Preventing explosions and reducing pollution in underground mines is another challenge when operating a diesel engine. The coal found in mines can produce high levels of methane. The methane becomes trapped in the enclosed mine, thus creating a hazard for humans and machines. For example, mines have been known to contain air that is 8% by volume methane, and in some cases, the concentrations can reach 12% by volume of methane. Once released by the coal, the methane typically remains in the mine because of poor ventilation.
Because methane is combustible, diesel engines operating in or around mines can cause pockets of methane to explode. In addition, diesel engines use the surrounding air for air intake to complete combustion of the diesel fuel. Methane in the surrounding air is sucked into the diesel engine where it can explode. Because methane is more explosive than diesel fuel, the methane presents a risk if found in high concentrations.

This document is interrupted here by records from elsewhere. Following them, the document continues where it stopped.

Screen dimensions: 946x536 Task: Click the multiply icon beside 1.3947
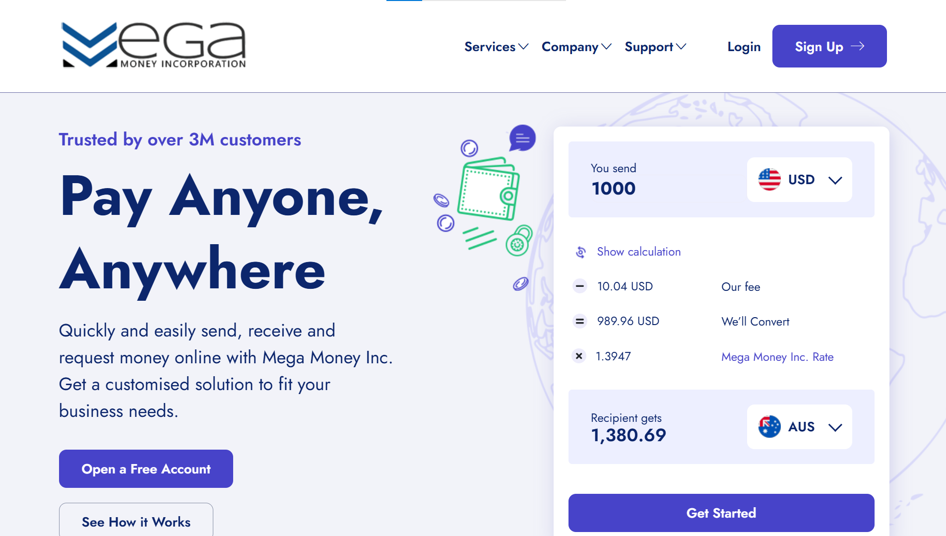579,356
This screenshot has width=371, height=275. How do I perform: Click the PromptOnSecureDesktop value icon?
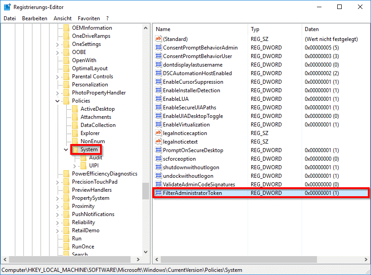pos(158,150)
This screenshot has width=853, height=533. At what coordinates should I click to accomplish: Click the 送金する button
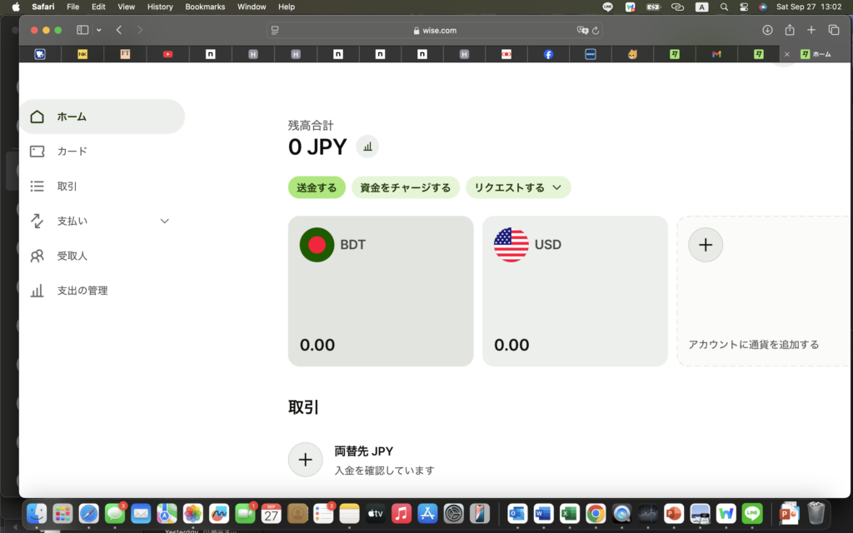[317, 187]
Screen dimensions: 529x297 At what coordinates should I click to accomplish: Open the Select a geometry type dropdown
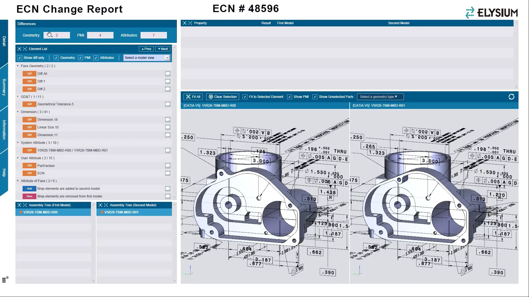(380, 97)
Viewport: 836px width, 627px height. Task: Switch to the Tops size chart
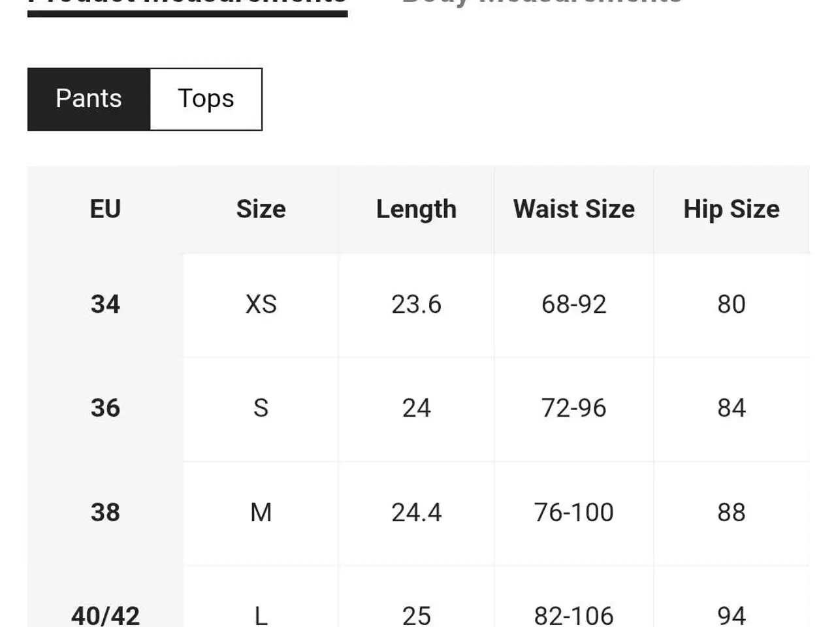206,99
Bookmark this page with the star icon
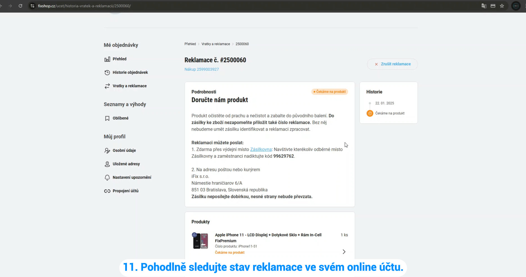This screenshot has height=277, width=526. coord(502,6)
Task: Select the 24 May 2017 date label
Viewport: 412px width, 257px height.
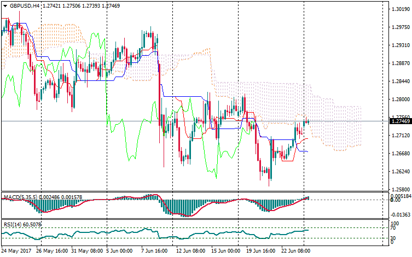Action: 16,250
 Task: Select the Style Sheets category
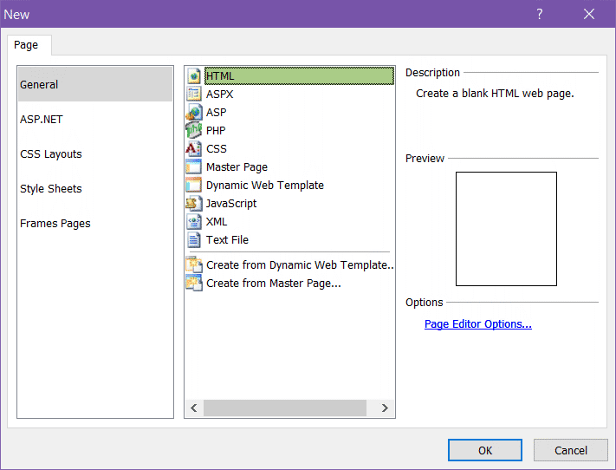click(x=51, y=189)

Methane creates a particular risk of explosion due to incomplete seating of valves and fuel blow-by caused thereby. All diesel engines have three phases of emissions. In the first phase, incomplete pre-ignition causes soot to be jammed in the valve seats, which prevents complete seating of the valves. This allows pressurized air-fuel mixture to pass through the valve during each stroke, resulting in the blow-by of approximately 20% fuel and lubricating oil. In addition, soot that is formed due to incomplete mixing of the fuel-air mixture produces cold spots in the piston and wall crevices. Parts of the soot become fused to the valve seat, becoming elemental carbon, and turned white-hot due to friction. Elemental carbon is formed during the second and third phases of the emission cycle. When a diesel engine operating under normal conditions is utilized in a mine high in methane gas, the methane gas, in addition to the fuel-air mixture, forms part of the blow-by that escapes through the unseated valve. Miliseconds after the top of compression, the methane can interact with the white-hot elemental carbon fused to the valve seat, at such high temperatures, can yield a great explosion. Sparks comprising red hot carbon from the valves can literally fly out of the emissions, potentially causing fires or explosions outside of the diesel engine. For this reason spark arrestors are commonly used.

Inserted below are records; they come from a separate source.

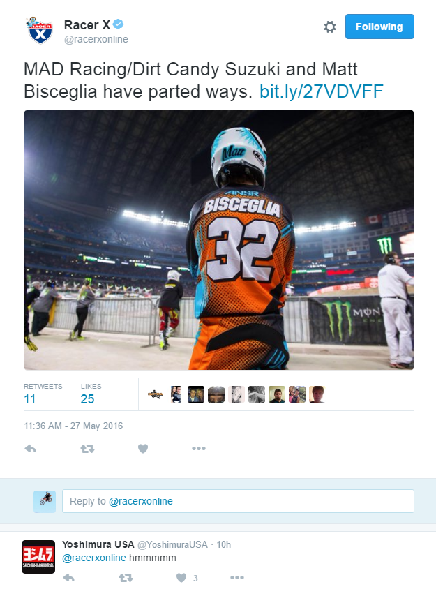
Task: Like the Racer X tweet with heart
Action: pos(143,449)
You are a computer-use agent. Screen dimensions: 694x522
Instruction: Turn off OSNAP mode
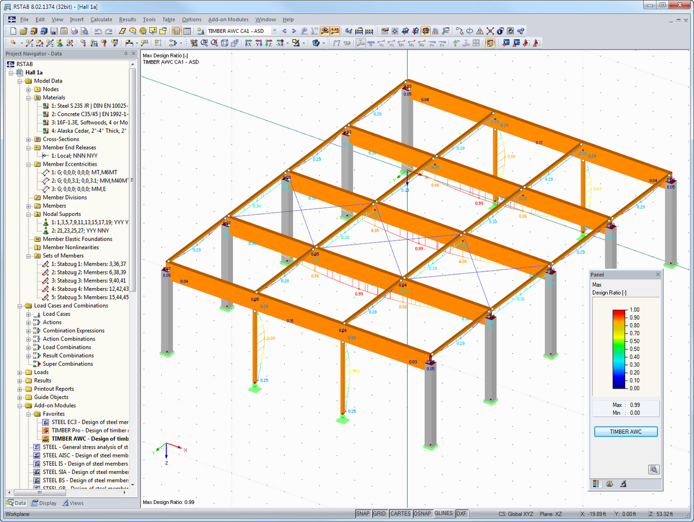coord(422,513)
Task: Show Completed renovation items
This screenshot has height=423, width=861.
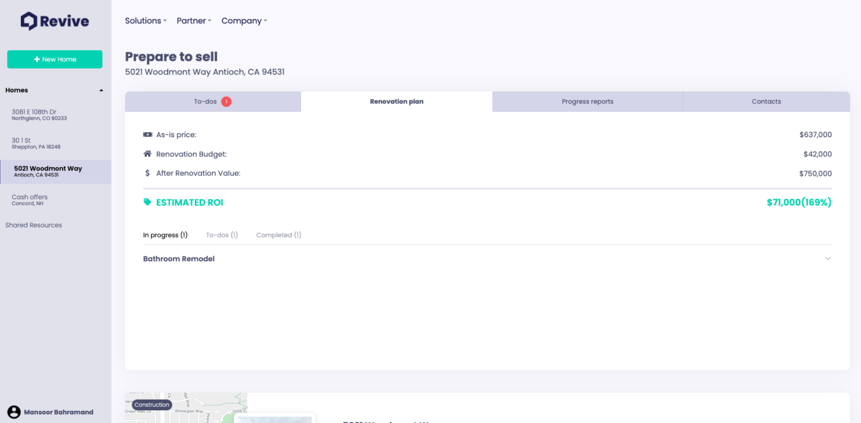Action: click(x=278, y=234)
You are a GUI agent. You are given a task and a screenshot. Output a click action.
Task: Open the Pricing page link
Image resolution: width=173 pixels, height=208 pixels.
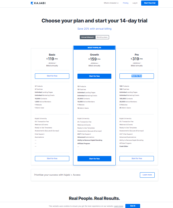pos(126,3)
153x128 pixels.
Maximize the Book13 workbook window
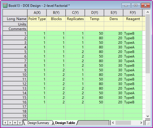pyautogui.click(x=136, y=6)
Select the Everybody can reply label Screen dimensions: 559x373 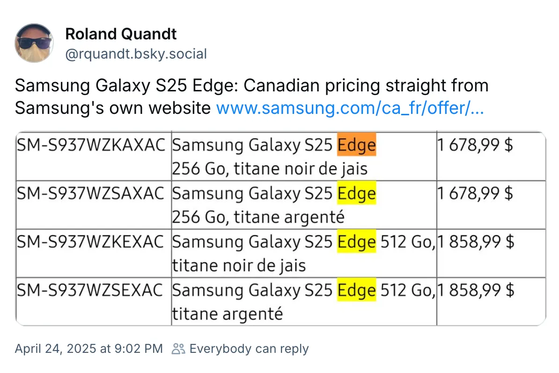(x=249, y=349)
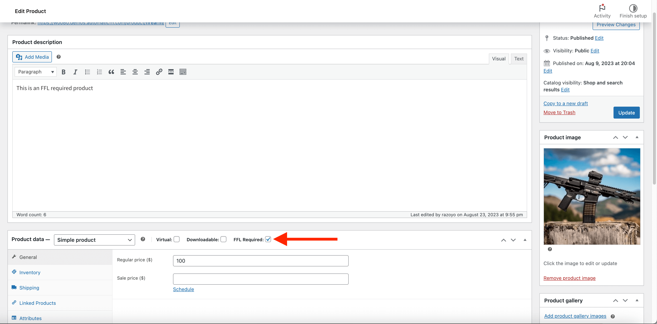The image size is (657, 324).
Task: Center align text in editor
Action: (135, 72)
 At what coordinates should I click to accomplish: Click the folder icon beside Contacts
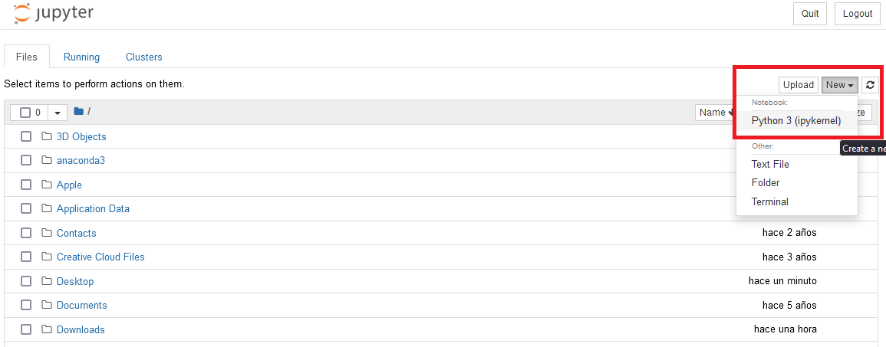(x=47, y=233)
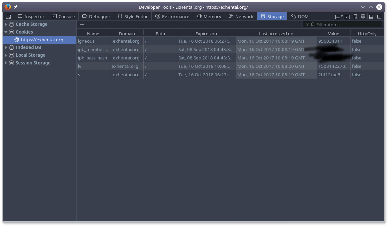Screen dimensions: 389x227
Task: Select the igneous cookie row
Action: [x=201, y=41]
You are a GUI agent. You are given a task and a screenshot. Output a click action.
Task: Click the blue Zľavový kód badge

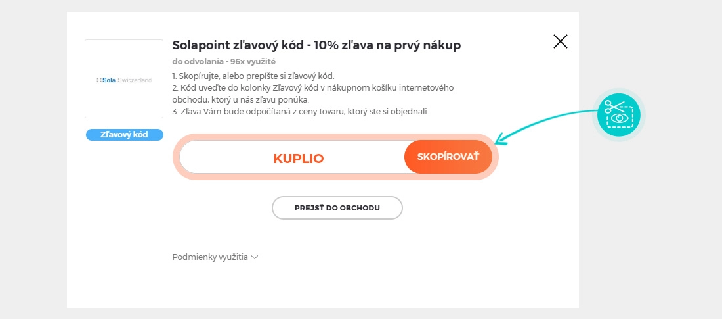point(124,135)
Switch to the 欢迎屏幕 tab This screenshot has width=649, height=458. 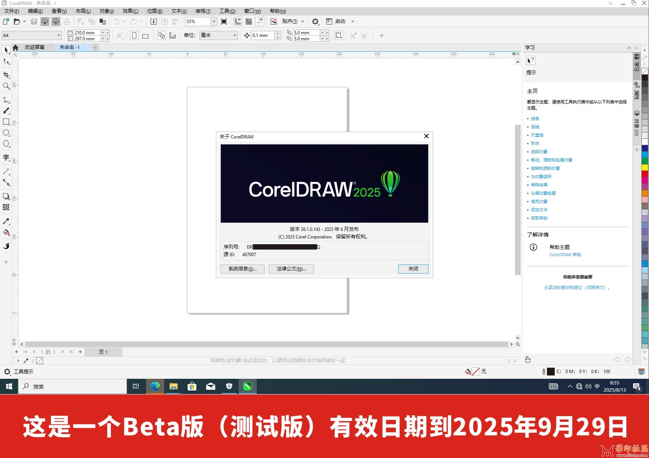point(34,47)
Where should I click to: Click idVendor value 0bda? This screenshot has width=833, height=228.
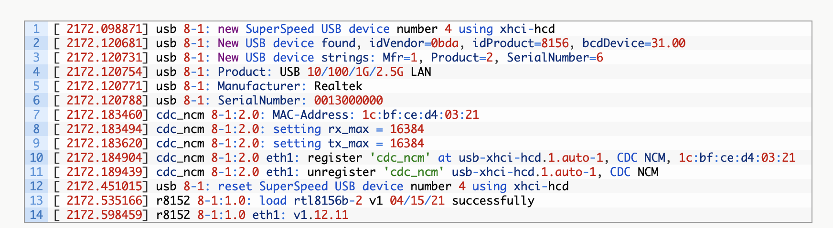(x=445, y=43)
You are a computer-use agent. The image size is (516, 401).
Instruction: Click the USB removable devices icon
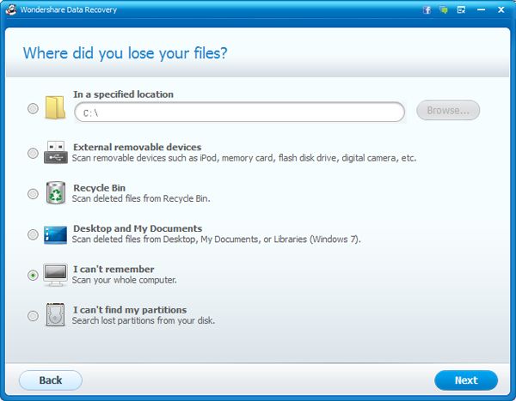point(55,151)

Mines create a particularly problematic environment for operating a diesel engine because the engine's air intake draws in methane from the surrounding air. Unmixed, the increase in fuel-air ratios increases the emission of toxic gases such as carbon monoxide and nitrogen dioxide. Further compounding the problem is the fact that coal mines are often enclosed and poorly ventilated.
While techniques exist for properly operating a diesel engine in or near a mine, these techniques are often costly and undesirable. For example, the engine must be operated at lower than full power and/or be modified to include expensive and complicated equipment.
Therefore, what is needed is a cost effective system that can prevent explosions in or near diesel engines running in a methane-rich environment and that can reduce the amounts of non-combusted fuels and pollutants in the exhaust gases.